我有以下代码:
file = new File(getRealPathFromURI(uri));
我如何能够使用名称将其存储在缓存中,以便稍后可以访问它?
我知道有File outputDir = context.getCacheDir();
File outputFile = File.createTempFile("prefix", "extension", outputDir);
但我不明白如何将此文件存储在具有特定名称的缓存中,以便在其他日期我可以file = new File(getActivity().getCacheDir(), "storedFileName");执行其他活动。
任何指导都会很棒,谢谢。
修改 这是我的主要活动,我从画廊获得一张照片,并在onActivityResult中以uri形式返回:
@Override
protected void onActivityResult(int requestCode, int resultCode,
Intent imageReturnedIntent) {
super.onActivityResult(requestCode, resultCode, imageReturnedIntent);
switch (requestCode) {
case SELECT_PHOTO:
if (resultCode == RESULT_OK) {
Uri selectedImage = imageReturnedIntent.getData();
Intent i = new Intent(getApplicationContext(),
sliding_menu.class);
File file = new File(selectedImage.getPath());
ObjectOutput out;
try {
String filenameOffer="Image";
out = new ObjectOutputStream(new FileOutputStream(new File
(getCacheDir(),"")+filenameOffer));
out.writeObject(file);
out.close();
} catch (Exception e1) {
// TODO Auto-generated catch block
e1.printStackTrace();
}
startActivity(i);
}
}
}
如您所见,我正在尝试制作所选图像的Uri,然后将其制作成文件。
然后我尝试将文件存储在缓存中,以便我可以在整个应用程序中进一步检索它。
以下是我尝试访问该文件的下一个活动:
try {
String filename="Image";
ObjectInputStream in = new ObjectInputStream(new FileInputStream(new File(new File(
getActivity().getCacheDir(),"")+filename)));
String res = (String) in.readObject();
Picasso.with(getActivity().getApplication()).load((res))
.into(mImageView);
} catch (Exception e) {
}
但是图片没有加载。

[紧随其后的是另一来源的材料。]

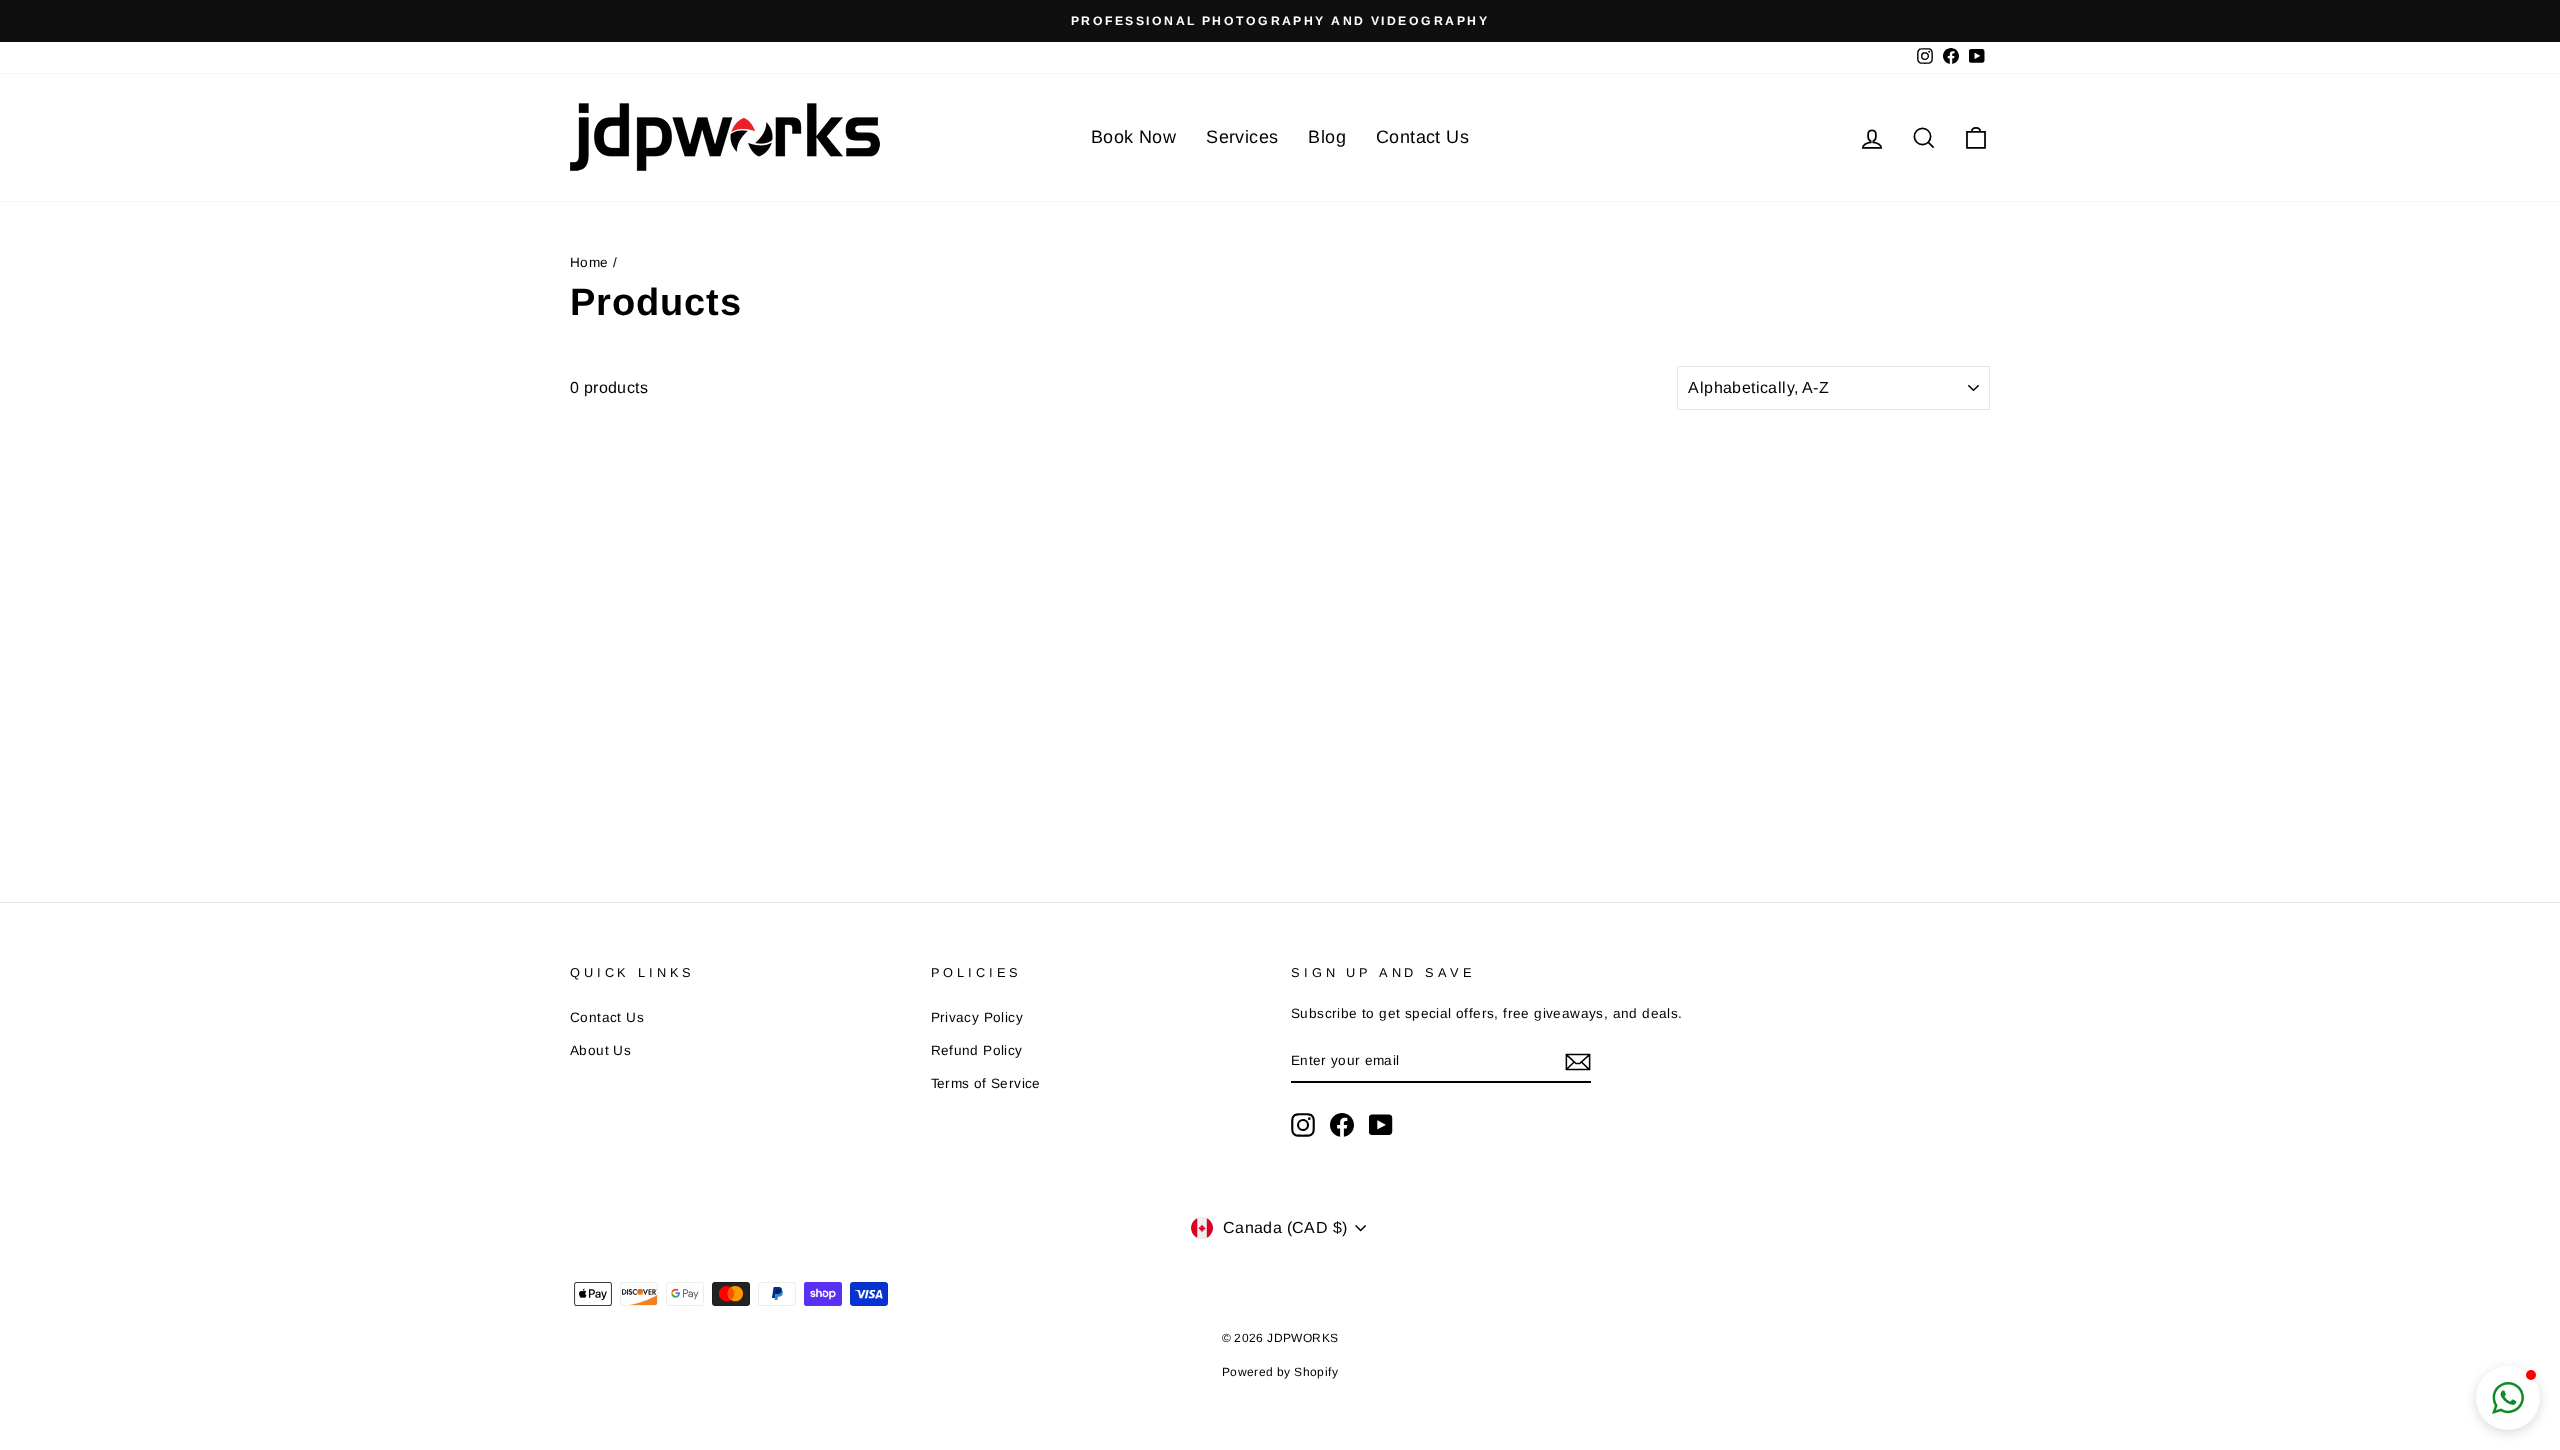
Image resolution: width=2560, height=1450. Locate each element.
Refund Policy (977, 1050)
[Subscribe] (1578, 1062)
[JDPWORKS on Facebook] (1342, 1125)
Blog (1327, 137)
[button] (2508, 1398)
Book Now (1133, 137)
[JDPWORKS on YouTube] (1381, 1125)
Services (1242, 137)
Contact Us (1422, 137)
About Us (600, 1050)
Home (589, 262)
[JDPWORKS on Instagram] (1303, 1125)
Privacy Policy (977, 1017)
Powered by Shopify (1280, 1372)
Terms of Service (986, 1083)
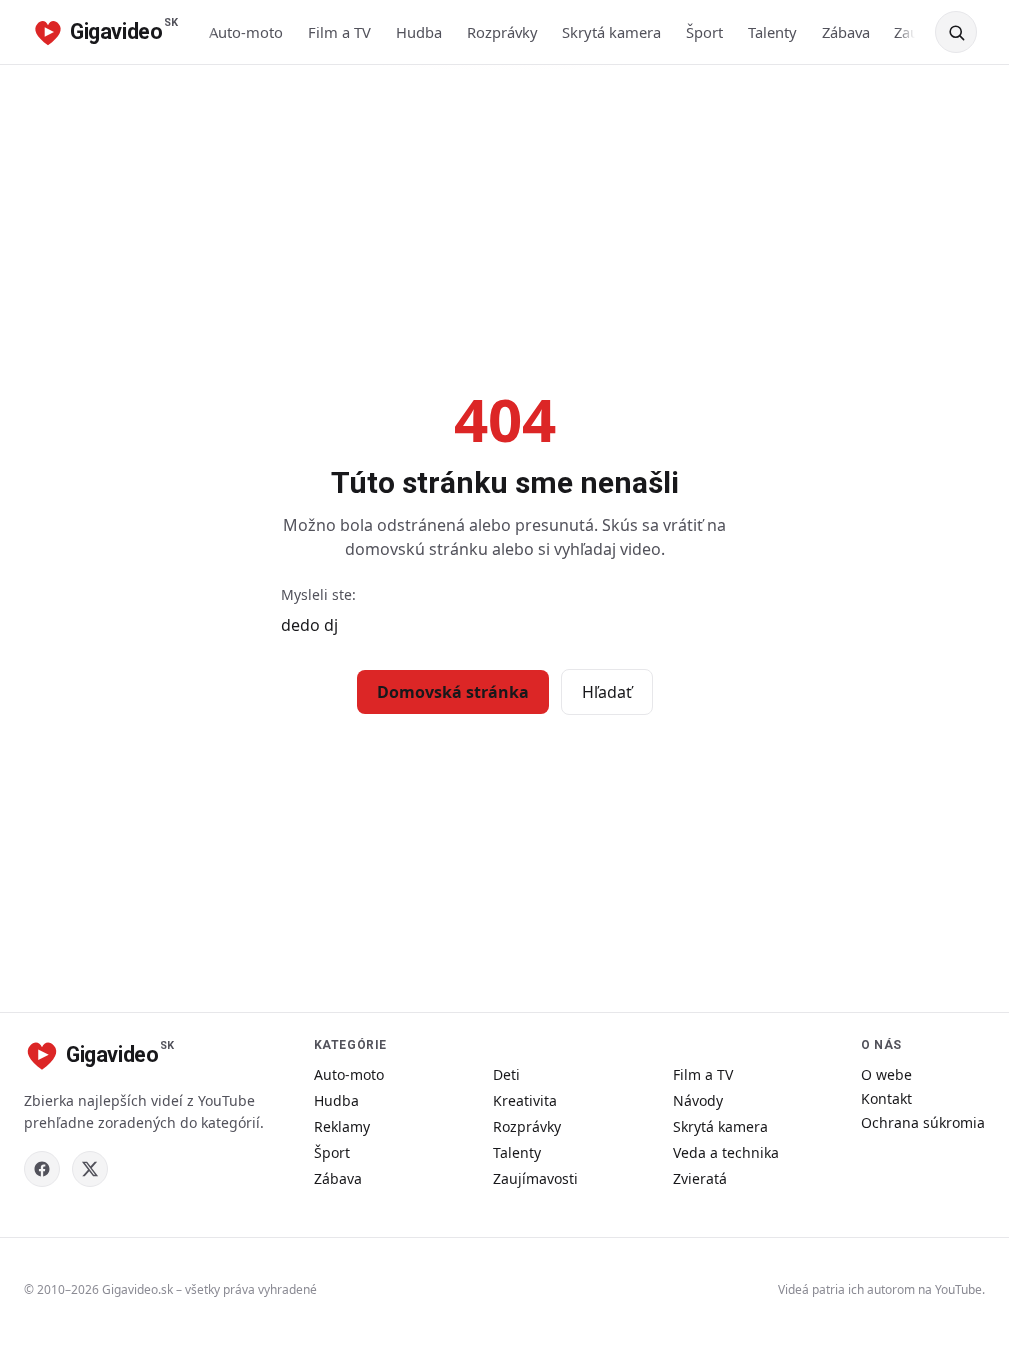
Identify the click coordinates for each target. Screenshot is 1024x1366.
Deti (506, 1074)
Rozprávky (502, 32)
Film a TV (339, 32)
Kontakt (886, 1098)
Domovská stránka (453, 692)
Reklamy (342, 1126)
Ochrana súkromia (923, 1122)
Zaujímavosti (535, 1178)
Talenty (772, 32)
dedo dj (309, 625)
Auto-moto (246, 32)
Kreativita (525, 1100)
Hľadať (607, 692)
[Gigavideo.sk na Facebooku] (42, 1169)
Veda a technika (726, 1152)
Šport (704, 32)
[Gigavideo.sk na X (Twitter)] (90, 1169)
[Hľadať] (956, 32)
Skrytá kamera (611, 32)
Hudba (419, 32)
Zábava (846, 32)
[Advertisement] (512, 215)
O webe (886, 1074)
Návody (698, 1100)
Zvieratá (700, 1178)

我可以改变什么来使这项工作?
答案 0 :(得分:1)
.png文件的示例
保存文件:( InputStream =来自互联网)
final Bitmap bitmap = BitmapFactory.decodeStream(inputStream);
ByteArrayOutputStream bytes = new ByteArrayOutputStream();
bitmap.compress(Bitmap.CompressFormat.PNG, 80, bytes);
File f = new File(Environment.getExternalStorageDirectory() + File.separator + "MyApp/" + fileName );
if (!f.exists())
{
f.getParentFile().mkdirs();
f.createNewFile();
}
FileOutputStream fo = new FileOutputStream(f);
fo.write(bytes.toByteArray());
fo.close();
阅读文件:
File path = new File(Environment.getExternalStorageDirectory(),"MyApp/" + fileName);
if(path.exists())
{
BitmapFactory.Options options = new BitmapFactory.Options();
options.inPreferredConfig = Bitmap.Config.ARGB_8888;
Bitmap bitmap = BitmapFactory.decodeFile(path.getAbsolutePath(), options);
}
答案 1 :(得分:0)
要将数据存储在可以使用的缓存文件中,
假设响应是您要存储在缓存中的字符串。
ObjectOutput out;
try {
String filenameOffer="cacheFileSearch.srl";
out = new ObjectOutputStream(new FileOutputStream(new File
(getActivity().getCacheDir(),"")+filenameOffer));
out.writeObject( response );
out.close();
} catch (Exception e1) {
// TODO Auto-generated catch block
e1.printStackTrace();
}
从缓存文件中获取数据
try {
String filename="cacheFileSearch.srl";
ObjectInputStream in = new ObjectInputStream(new FileInputStream(new File(new File(
getActivity().getCacheDir(),"")+filename)));
String res = (String) in.readObject();
} catch (Exception e) {
AppConstant.isLoadFirstTime=true;
}
要删除文件,您可以使用
String filename="cacheFileSearch.srl";
try {
ObjectInputStream in = new ObjectInputStream(new FileInputStream(new File(new File(
getActivity().getCacheDir(),"")+filename)));
File dir = getActivity().getCacheDir();
if (dir.isDirectory()) {
if (new File(new File(dir, "")+filename).delete()) {
}
}
in.close();
} catch (Exception e) {
}